- Kaynak Metin:
= = =
Clinton: Hamas ve Hizbullah, siyasetle şiddet arasında seçime zorlanmalı
ABD'nin eski başkanlarından Bill Clinton, Hamas'ın ve Hizbullah'ın şu anda hem siyaseti, hem de şiddeti bir arada kullandığını, ancak ikisinden birini seçmeye zorlanması gerektiğini söyledi.
Clinton, 11 Eylülün yıldönümünde, Washington'da Birleşik Musevi Toplumları Uluslararası "Lion of Judah" konferansında bir konuşma yaptı.
Bill Clinton, 11 Eylül saldırıları olduğu zaman ilk tepkisinin "El Kaide yapmıştır" olduğunu ve neden böyle düşündüğünü soranlara da, "Ya El Kaide ya da İran yapmış olabilir. İran yapamaz, çünkü bir ülke ve hemen karşılık vereceğimizi bilir" yanıtını verdiğini söyledi.
= = =
- Alıştırma Seti:
1. Clinton haberinde "Clinton: Hamas ve" ile "bir konuşma yaptı." arasındaki bölümü, her iki uç da dâhil olmak üzere, değiştirmeden tekrarlayınız.
2. Aşağıdaki veri bloğunda yer alan satırların tamamını, her satıra bir dize düşecek biçimde bir JSON listesi olarak veriniz; boş satırları atlayınız. Resimler yanıtta yer almamalıdır.

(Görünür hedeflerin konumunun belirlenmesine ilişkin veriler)
= = =
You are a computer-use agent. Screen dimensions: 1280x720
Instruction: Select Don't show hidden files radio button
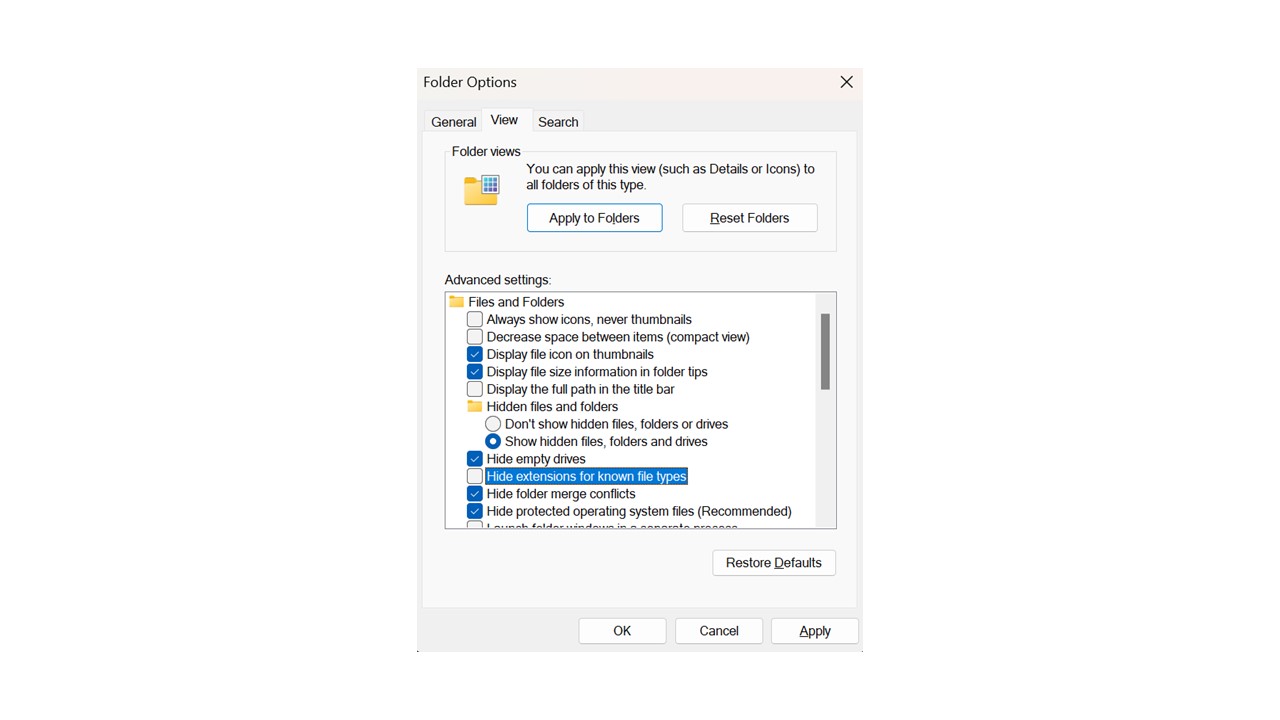point(493,424)
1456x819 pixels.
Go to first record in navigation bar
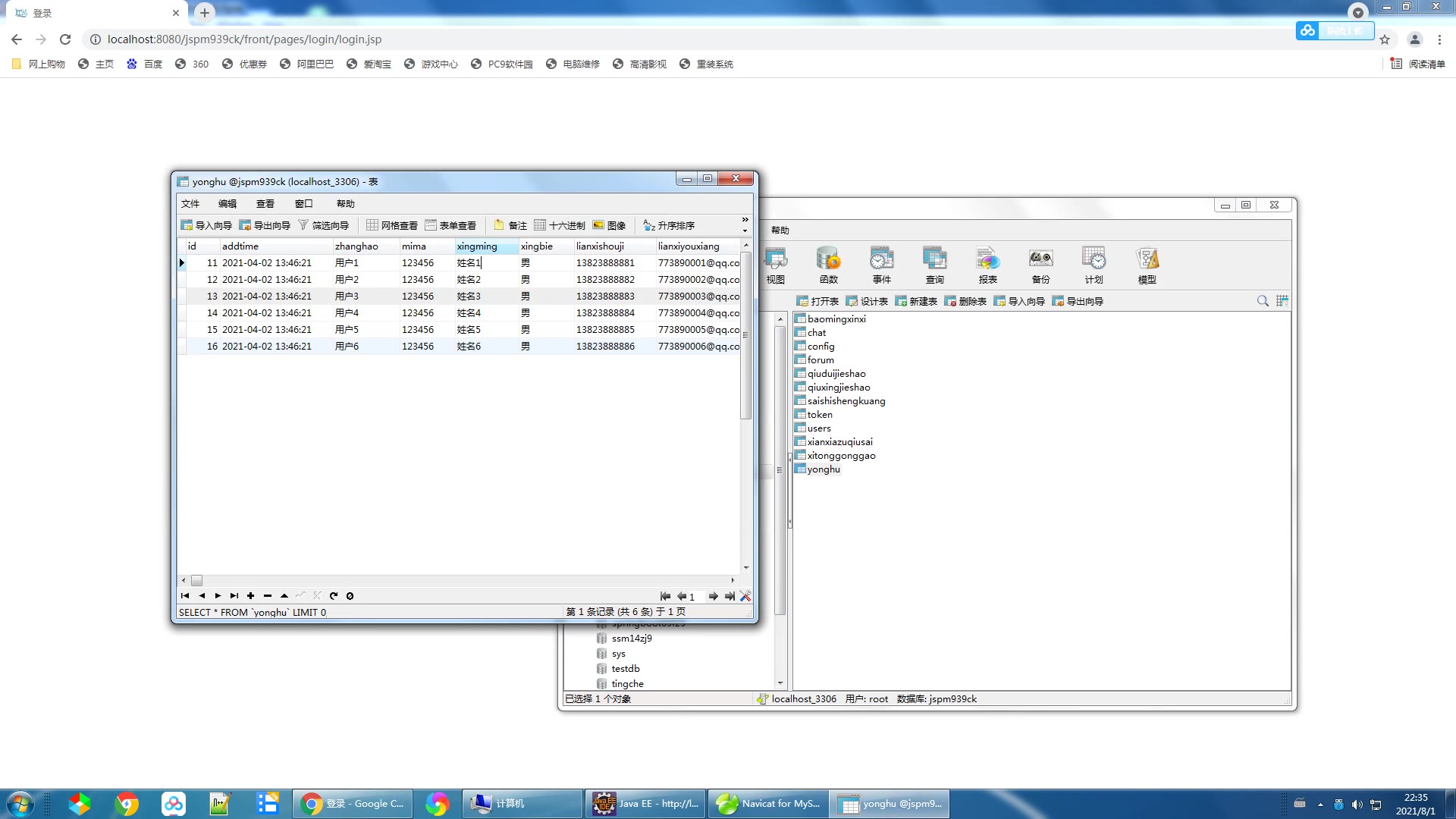point(185,596)
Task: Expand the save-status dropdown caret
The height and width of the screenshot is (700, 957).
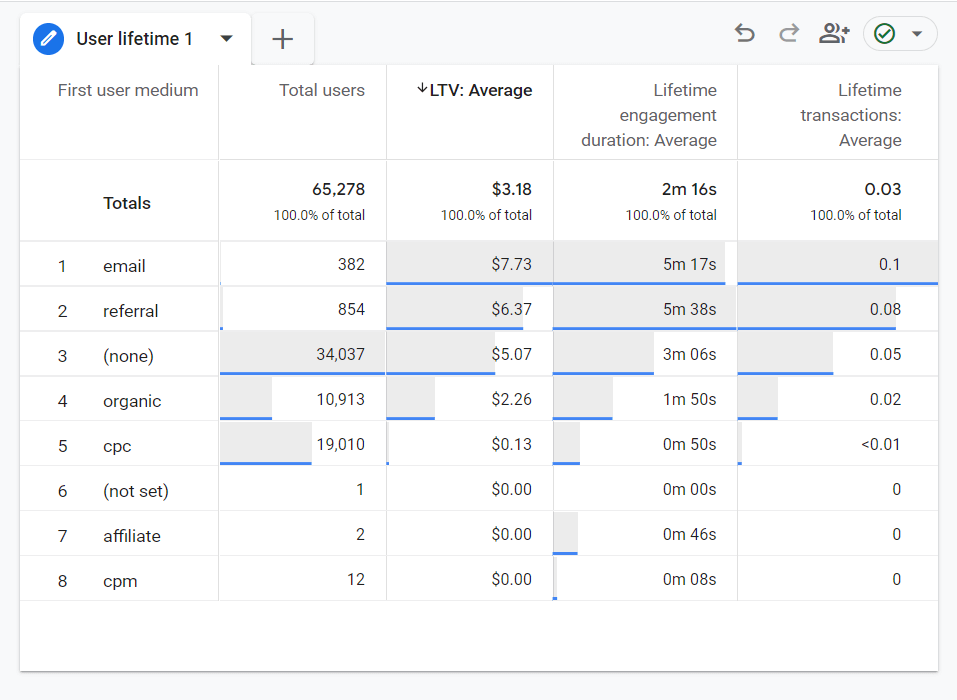Action: click(x=916, y=33)
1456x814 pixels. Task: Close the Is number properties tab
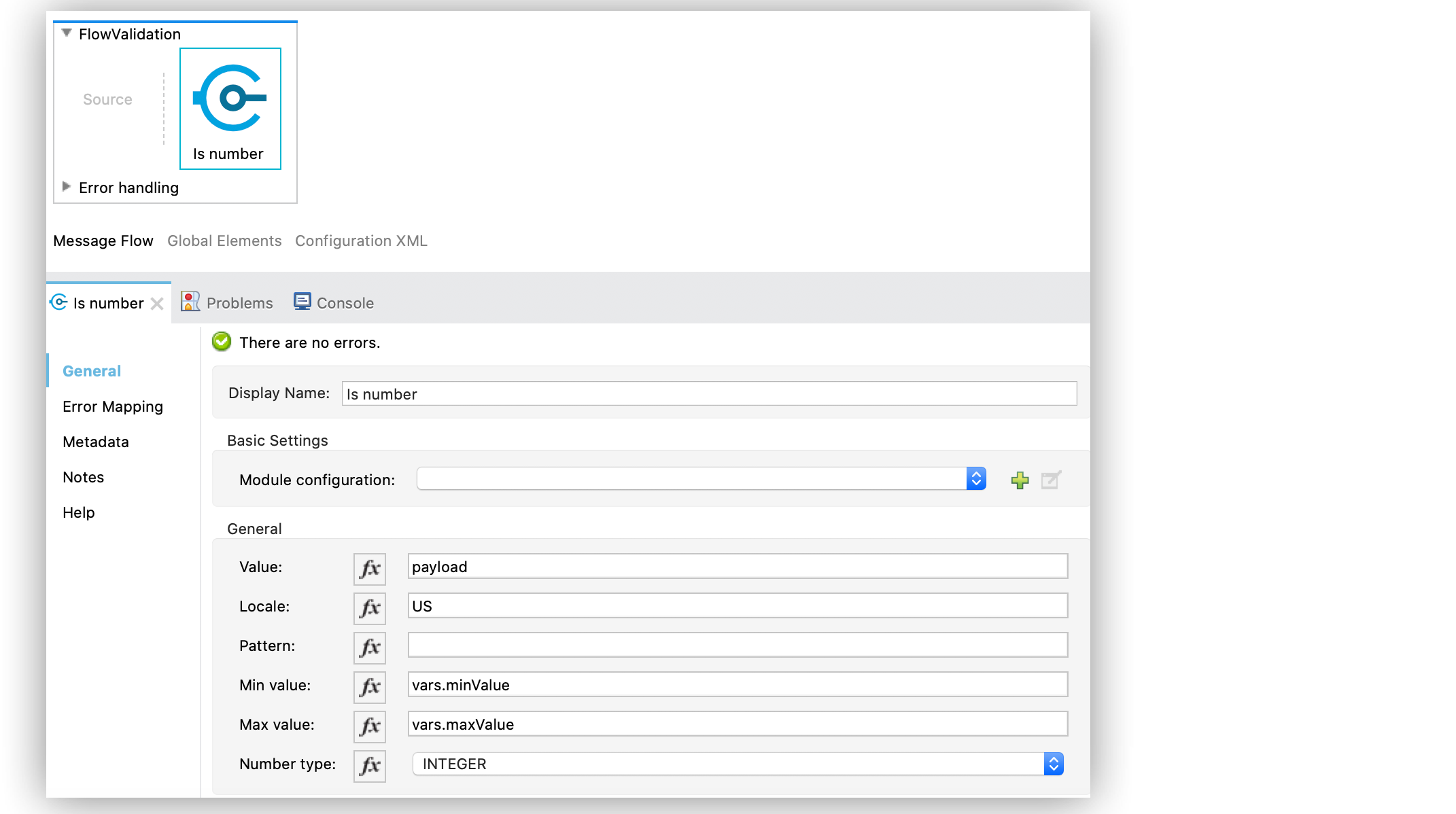click(157, 304)
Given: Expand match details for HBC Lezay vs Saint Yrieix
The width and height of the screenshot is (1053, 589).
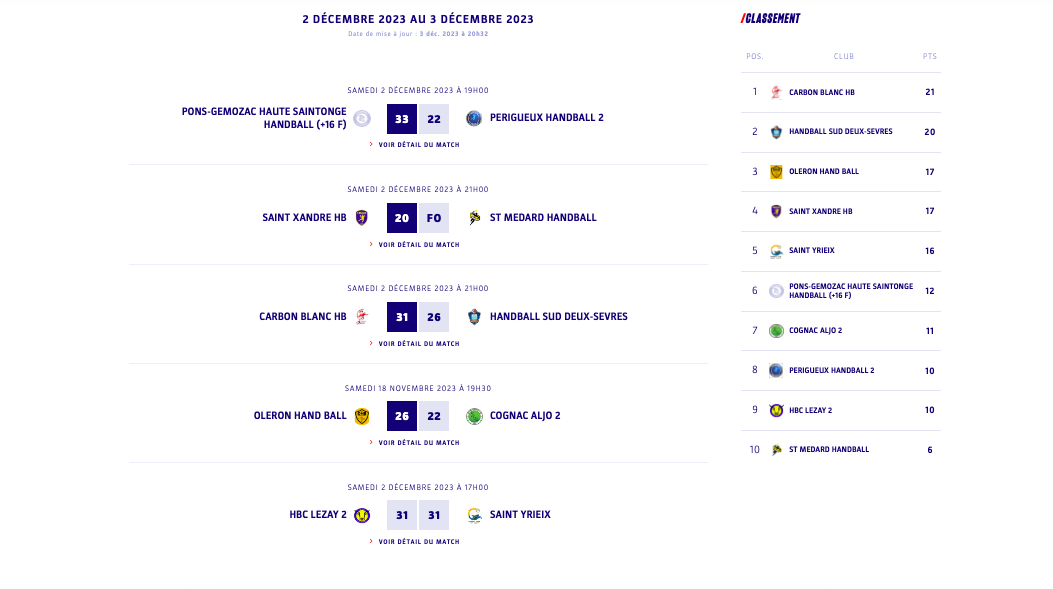Looking at the screenshot, I should point(418,541).
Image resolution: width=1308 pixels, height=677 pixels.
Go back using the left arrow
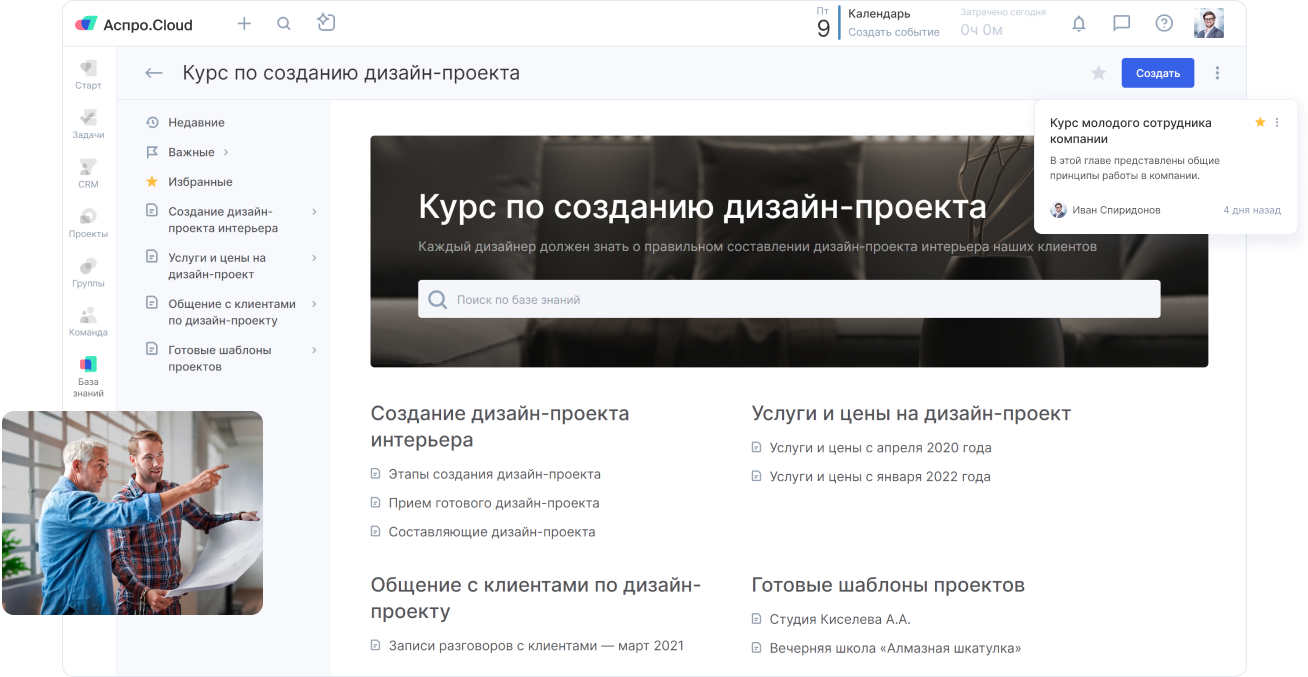[153, 73]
= = =
- Nihai Sonuçlar:
1.
Clinton: Hamas ve Hizbullah, siyasetle şiddet arasında seçime zorlanmalı
ABD'nin eski başkanlarından Bill Clinton, Hamas'ın ve Hizbullah'ın şu anda hem siyaseti, hem de şiddeti bir arada kullandığını, ancak ikisinden birini seçmeye zorlanması gerektiğini söyledi.
Clinton, 11 Eylülün yıldönümünde, Washington'da Birleşik Musevi Toplumları Uluslararası "Lion of Judah" konferansında bir konuşma yaptı.

2.
[
  "You are a computer-use agent. Screen dimensions: 1280x720",
  "Instruction: Select Don't show hidden files radio button",
  "point(493,424)",
  "1456x819 pixels.",
  "Go to first record in navigation bar",
  "point(185,596)",
  "Task: Expand the save-status dropdown caret",
  "The height and width of the screenshot is (700, 957).",
  "Action: click(x=916, y=33)",
  "1456x814 pixels. Task: Close the Is number properties tab",
  "click(157, 304)",
  "Given: Expand match details for HBC Lezay vs Saint Yrieix",
  "The width and height of the screenshot is (1053, 589).",
  "Looking at the screenshot, I should point(418,541).",
  "Image resolution: width=1308 pixels, height=677 pixels.",
  "Go back using the left arrow",
  "[153, 73]"
]